▸ Exercise directions
Look through the data below and extract, unchanged, the lines from the one that contains "Where should I click to: Click State<MainComponent>" to the one that contains "is (1120, 700).", both included.
########
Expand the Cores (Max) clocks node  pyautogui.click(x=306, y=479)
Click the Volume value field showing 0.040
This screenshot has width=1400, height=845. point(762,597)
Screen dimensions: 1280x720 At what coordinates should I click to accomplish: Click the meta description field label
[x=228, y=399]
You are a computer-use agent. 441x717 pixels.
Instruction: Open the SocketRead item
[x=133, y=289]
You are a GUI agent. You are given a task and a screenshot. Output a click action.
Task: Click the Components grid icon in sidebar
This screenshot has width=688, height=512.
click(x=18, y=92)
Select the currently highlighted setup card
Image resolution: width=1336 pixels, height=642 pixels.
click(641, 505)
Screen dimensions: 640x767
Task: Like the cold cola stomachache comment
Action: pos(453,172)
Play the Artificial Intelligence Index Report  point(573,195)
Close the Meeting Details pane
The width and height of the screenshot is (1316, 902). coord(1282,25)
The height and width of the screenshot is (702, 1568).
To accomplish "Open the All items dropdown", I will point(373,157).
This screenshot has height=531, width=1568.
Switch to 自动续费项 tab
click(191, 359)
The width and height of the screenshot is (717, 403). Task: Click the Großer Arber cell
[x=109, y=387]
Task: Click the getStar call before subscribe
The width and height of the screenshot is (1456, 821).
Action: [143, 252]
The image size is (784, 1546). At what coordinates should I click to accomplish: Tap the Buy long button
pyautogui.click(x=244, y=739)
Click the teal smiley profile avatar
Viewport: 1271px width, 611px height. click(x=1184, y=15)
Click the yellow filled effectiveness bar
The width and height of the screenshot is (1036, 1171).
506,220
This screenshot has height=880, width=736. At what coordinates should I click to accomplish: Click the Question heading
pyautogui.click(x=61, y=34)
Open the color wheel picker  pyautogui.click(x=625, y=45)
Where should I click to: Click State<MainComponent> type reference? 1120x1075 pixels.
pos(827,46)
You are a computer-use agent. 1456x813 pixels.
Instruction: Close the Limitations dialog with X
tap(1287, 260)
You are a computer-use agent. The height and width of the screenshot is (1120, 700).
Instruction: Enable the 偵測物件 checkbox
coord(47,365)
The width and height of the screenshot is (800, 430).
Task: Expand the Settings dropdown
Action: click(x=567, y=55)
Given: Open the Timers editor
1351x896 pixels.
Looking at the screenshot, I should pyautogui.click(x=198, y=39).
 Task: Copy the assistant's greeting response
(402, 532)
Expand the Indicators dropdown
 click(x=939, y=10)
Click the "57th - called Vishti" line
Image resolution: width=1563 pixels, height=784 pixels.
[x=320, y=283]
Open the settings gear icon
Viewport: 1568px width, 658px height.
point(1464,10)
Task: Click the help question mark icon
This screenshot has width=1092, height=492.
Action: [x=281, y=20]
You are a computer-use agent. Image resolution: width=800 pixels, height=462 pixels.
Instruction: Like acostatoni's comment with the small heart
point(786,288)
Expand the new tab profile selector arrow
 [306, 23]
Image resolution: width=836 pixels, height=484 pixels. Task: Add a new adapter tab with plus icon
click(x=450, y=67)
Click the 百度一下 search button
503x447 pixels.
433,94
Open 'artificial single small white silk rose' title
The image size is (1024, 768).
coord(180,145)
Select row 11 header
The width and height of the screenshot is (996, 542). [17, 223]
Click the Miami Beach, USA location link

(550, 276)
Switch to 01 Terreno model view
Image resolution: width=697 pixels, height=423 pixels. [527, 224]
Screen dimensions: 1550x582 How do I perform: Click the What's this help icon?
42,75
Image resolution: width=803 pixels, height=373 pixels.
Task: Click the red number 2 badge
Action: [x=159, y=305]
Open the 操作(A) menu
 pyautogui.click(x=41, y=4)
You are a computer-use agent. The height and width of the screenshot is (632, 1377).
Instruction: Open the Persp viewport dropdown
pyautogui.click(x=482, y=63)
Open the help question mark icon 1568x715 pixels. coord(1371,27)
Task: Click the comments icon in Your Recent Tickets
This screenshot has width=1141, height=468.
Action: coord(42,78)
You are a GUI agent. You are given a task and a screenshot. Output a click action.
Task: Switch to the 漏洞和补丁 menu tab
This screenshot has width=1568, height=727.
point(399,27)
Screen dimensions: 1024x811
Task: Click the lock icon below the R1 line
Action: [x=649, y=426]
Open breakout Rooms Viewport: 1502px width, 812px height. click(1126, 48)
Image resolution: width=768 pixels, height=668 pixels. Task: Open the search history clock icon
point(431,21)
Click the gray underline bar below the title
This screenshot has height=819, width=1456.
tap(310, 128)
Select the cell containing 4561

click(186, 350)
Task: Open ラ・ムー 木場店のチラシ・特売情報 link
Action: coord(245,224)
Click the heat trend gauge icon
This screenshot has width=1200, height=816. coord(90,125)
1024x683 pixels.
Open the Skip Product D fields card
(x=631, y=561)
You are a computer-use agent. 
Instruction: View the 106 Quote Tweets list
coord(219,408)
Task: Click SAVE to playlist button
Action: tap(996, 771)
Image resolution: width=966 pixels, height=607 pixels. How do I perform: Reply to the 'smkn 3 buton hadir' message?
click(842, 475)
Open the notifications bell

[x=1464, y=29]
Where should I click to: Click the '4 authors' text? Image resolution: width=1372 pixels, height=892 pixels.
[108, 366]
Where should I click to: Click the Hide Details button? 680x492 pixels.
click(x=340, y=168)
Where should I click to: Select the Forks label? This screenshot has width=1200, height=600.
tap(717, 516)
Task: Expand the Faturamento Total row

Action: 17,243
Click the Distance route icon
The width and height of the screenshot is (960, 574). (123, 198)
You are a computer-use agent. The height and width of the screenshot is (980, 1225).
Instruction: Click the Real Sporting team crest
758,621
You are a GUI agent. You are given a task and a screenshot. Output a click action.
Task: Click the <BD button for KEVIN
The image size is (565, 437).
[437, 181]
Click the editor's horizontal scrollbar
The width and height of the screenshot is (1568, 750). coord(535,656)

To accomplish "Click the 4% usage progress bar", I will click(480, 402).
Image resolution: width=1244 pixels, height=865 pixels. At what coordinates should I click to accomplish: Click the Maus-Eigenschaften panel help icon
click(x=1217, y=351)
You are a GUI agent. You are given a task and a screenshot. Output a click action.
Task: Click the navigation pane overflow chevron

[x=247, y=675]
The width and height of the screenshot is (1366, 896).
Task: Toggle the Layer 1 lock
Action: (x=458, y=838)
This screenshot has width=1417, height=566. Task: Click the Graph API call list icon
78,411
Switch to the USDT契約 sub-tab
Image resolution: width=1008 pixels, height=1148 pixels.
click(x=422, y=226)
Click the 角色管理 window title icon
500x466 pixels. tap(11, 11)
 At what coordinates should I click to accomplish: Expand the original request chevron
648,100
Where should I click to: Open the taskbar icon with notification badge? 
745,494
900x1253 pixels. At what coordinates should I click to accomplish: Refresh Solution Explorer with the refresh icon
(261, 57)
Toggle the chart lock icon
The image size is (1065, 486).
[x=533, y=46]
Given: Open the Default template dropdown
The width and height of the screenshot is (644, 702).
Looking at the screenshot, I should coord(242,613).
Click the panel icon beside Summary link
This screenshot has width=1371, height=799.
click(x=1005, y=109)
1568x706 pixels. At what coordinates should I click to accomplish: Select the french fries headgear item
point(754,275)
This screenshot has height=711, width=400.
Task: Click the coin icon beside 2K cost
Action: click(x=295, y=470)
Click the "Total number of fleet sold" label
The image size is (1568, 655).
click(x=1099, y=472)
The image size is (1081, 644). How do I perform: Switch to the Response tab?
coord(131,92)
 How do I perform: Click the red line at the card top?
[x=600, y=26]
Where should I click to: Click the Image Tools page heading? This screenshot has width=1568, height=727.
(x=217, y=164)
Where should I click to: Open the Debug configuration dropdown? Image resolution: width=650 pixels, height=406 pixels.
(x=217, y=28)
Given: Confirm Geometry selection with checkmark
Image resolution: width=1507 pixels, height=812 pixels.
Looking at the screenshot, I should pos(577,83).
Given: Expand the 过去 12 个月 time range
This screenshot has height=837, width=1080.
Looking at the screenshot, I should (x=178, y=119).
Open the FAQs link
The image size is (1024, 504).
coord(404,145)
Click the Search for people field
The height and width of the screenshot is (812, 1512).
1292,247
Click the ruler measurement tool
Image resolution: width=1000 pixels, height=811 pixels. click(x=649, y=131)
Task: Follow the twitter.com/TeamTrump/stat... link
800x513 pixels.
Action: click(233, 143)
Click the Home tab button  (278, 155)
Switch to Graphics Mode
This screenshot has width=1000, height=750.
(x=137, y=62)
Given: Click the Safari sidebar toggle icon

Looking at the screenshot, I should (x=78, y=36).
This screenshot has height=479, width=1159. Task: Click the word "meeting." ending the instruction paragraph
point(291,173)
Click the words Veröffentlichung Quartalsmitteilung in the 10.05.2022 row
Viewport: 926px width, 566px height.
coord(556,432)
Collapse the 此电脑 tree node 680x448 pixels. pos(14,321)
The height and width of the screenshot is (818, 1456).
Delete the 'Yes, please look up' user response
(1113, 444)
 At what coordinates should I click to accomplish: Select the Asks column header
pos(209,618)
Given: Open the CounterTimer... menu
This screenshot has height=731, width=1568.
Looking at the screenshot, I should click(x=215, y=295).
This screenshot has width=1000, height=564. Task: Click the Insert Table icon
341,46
########
▸ Problem solution
Where should I click to: Click State<MainComponent> type reference? 1120x1075 pixels.
pos(827,46)
You are a computer-use agent. 1456x813 pixels.
Instruction: Close the Limitations dialog with X
tap(1287, 260)
You are a computer-use agent. The height and width of the screenshot is (1120, 700).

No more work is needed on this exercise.